Con riferimento, infine, agli investimenti di criptovalute emesse con ICO, la situazione è ancora più complessa dal momento che il rapporto contrattuale fra investitore e startup è regolato dai white paper. Si tratta sostanzialemente di “condizioni generali di servizio”, soggette alla legge del luogo di emissione dei token, che non contengono procedure di reclamo o di contestazione a difesa dell’investitore.

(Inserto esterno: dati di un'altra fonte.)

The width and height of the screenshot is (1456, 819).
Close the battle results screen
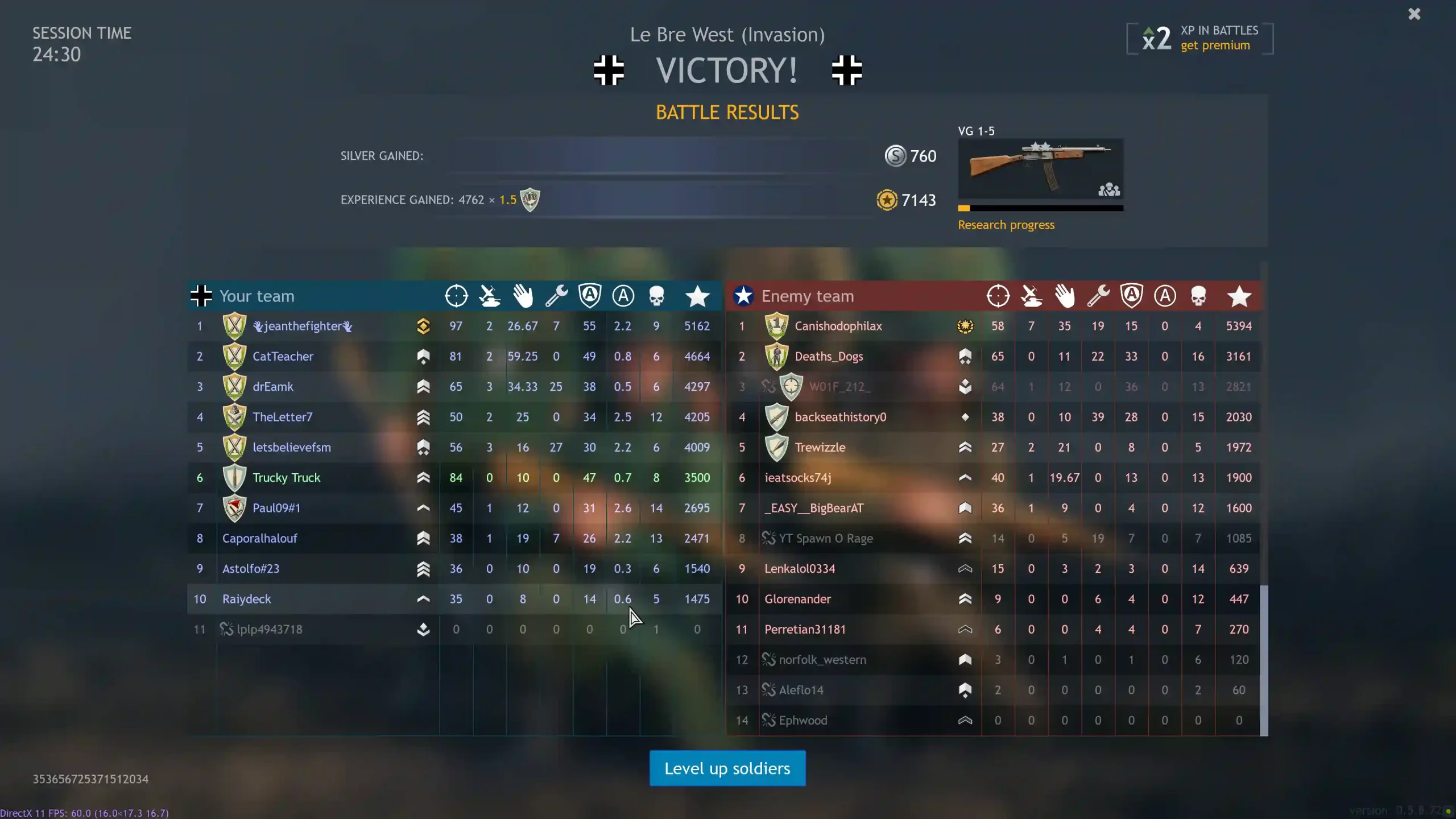pyautogui.click(x=1414, y=14)
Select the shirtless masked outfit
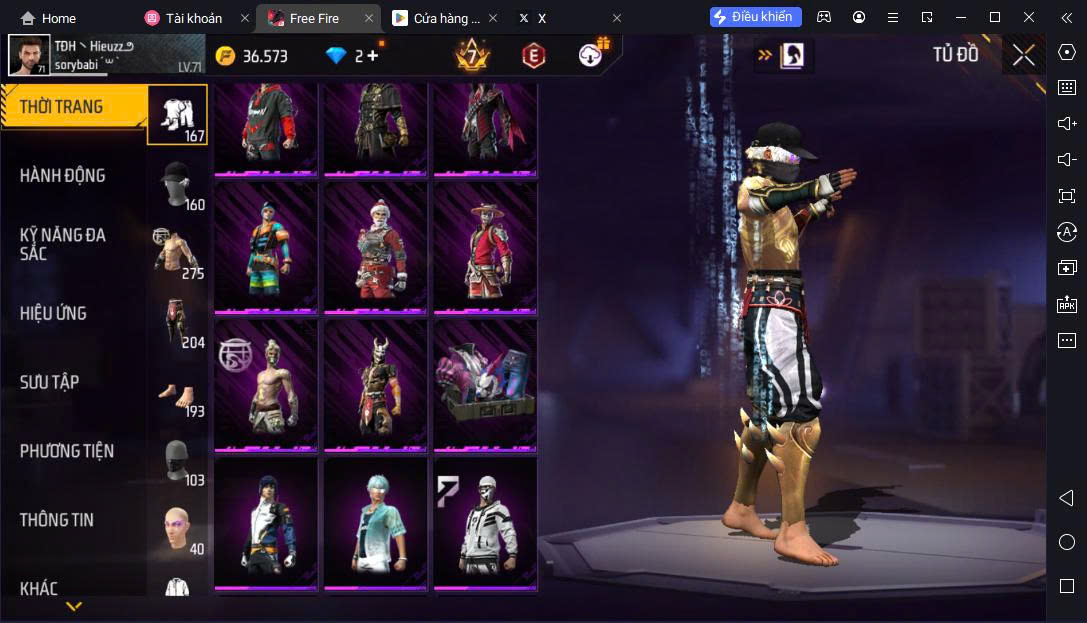Image resolution: width=1087 pixels, height=623 pixels. tap(265, 385)
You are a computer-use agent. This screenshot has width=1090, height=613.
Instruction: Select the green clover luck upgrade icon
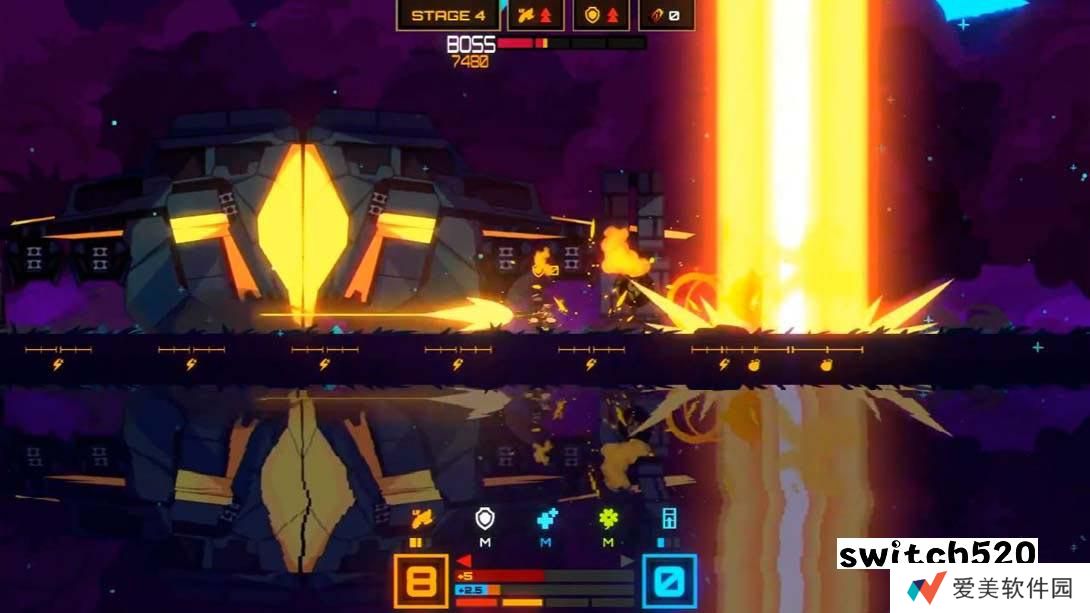(608, 518)
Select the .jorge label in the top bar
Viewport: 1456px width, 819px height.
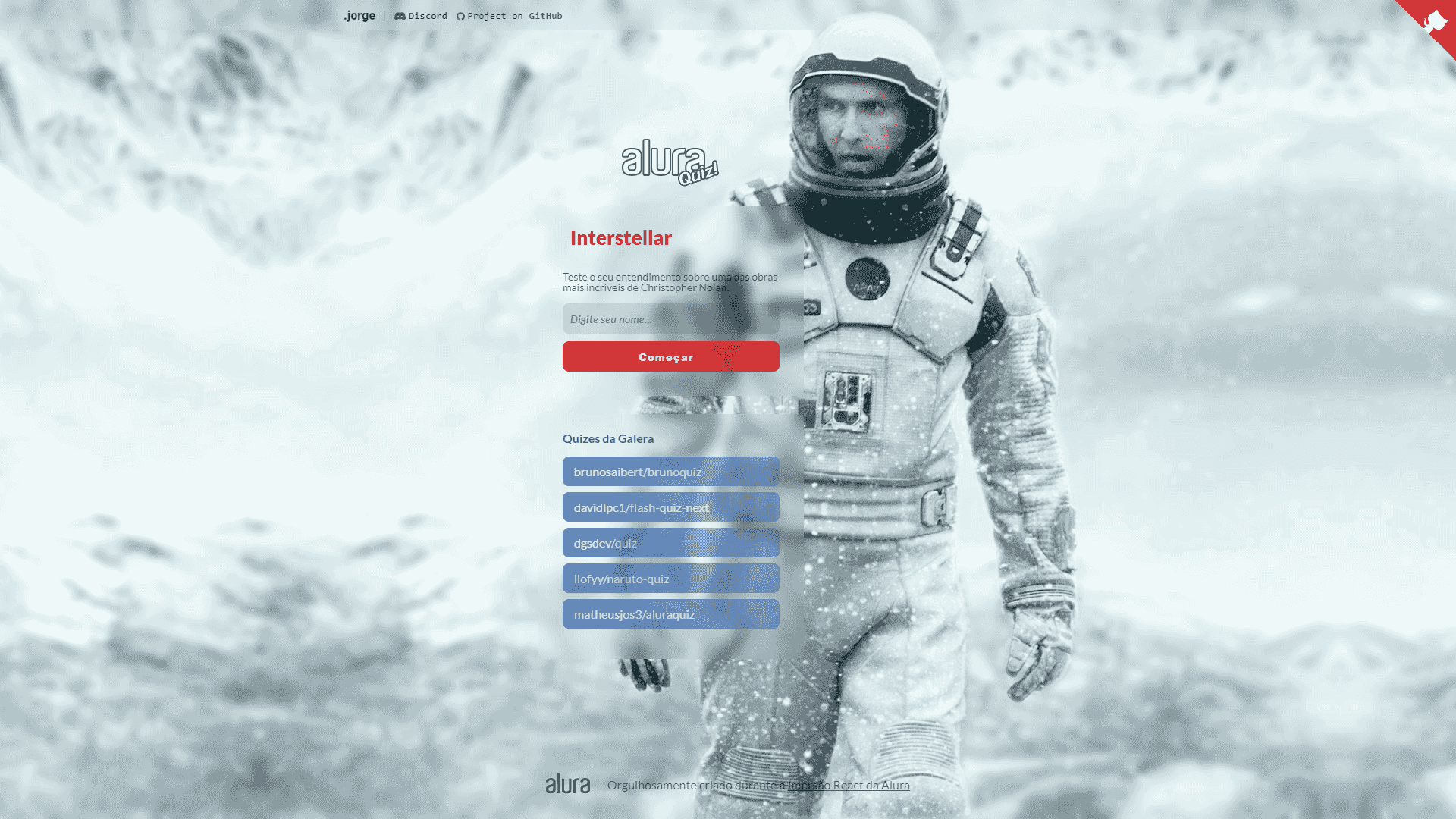coord(359,15)
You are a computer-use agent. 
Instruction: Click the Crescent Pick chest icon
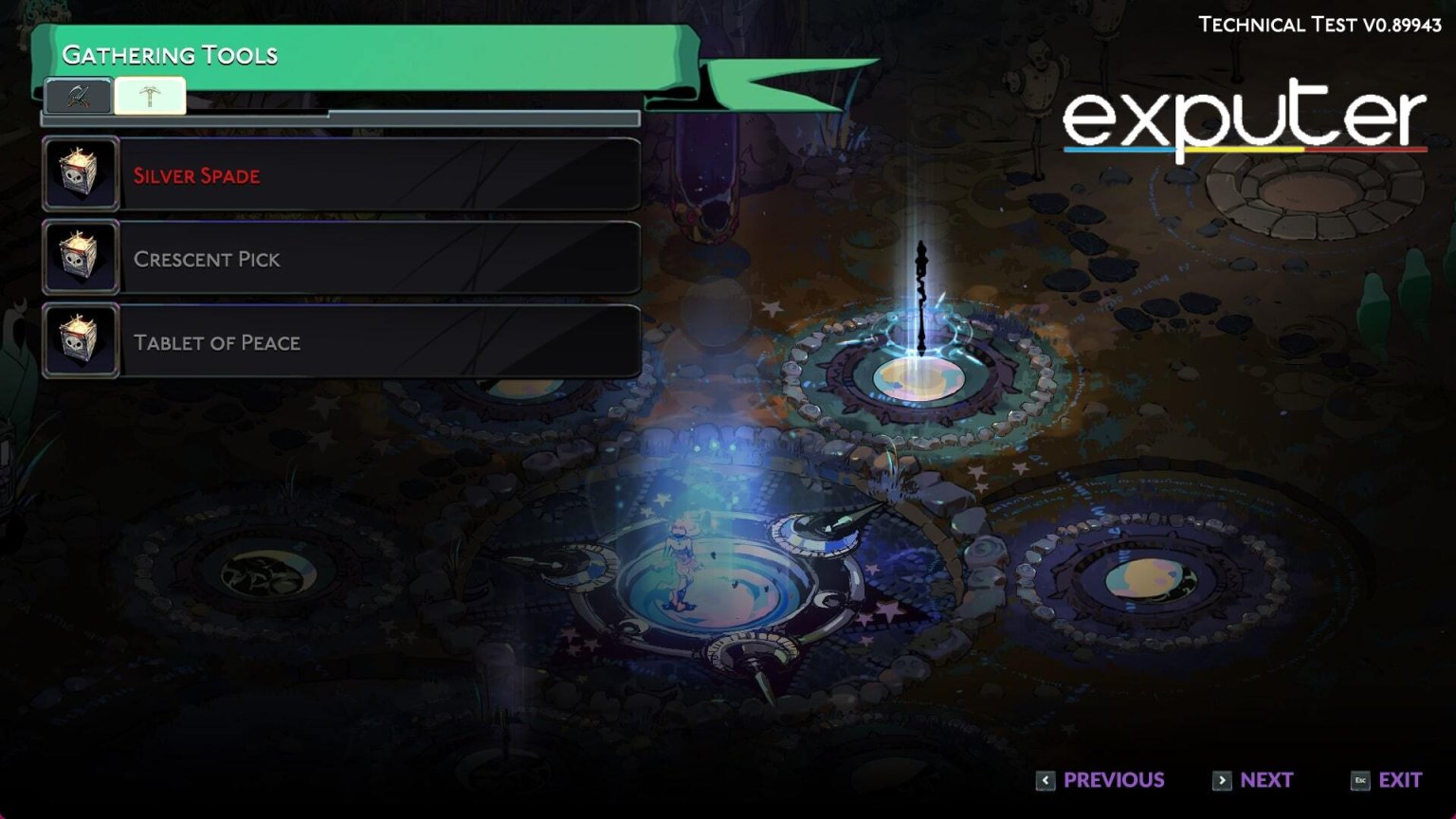coord(81,257)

Quest’ultimo si potrebbe trovare sprovvisto quindi della pur minima tutela legale e contrattuale dopo l’acquisto dei token, considerato irreversibile e espressamente compiuto con dichiarazione di piena conoscenza e assunzione del rischio da parte dell’investitore circa la natura dei token acquistati.

In conclusione, la prima buona norma da seguire è la prudenza: l’investitore deve richiedere tutte le informazione necessarie ad individuare i soggetti emittenti e soprattutto la tipologia delle criptovalute che si intendono acquistare.

Solamente partendo da qui si può da subito disegnare il perimetro della tutela legale.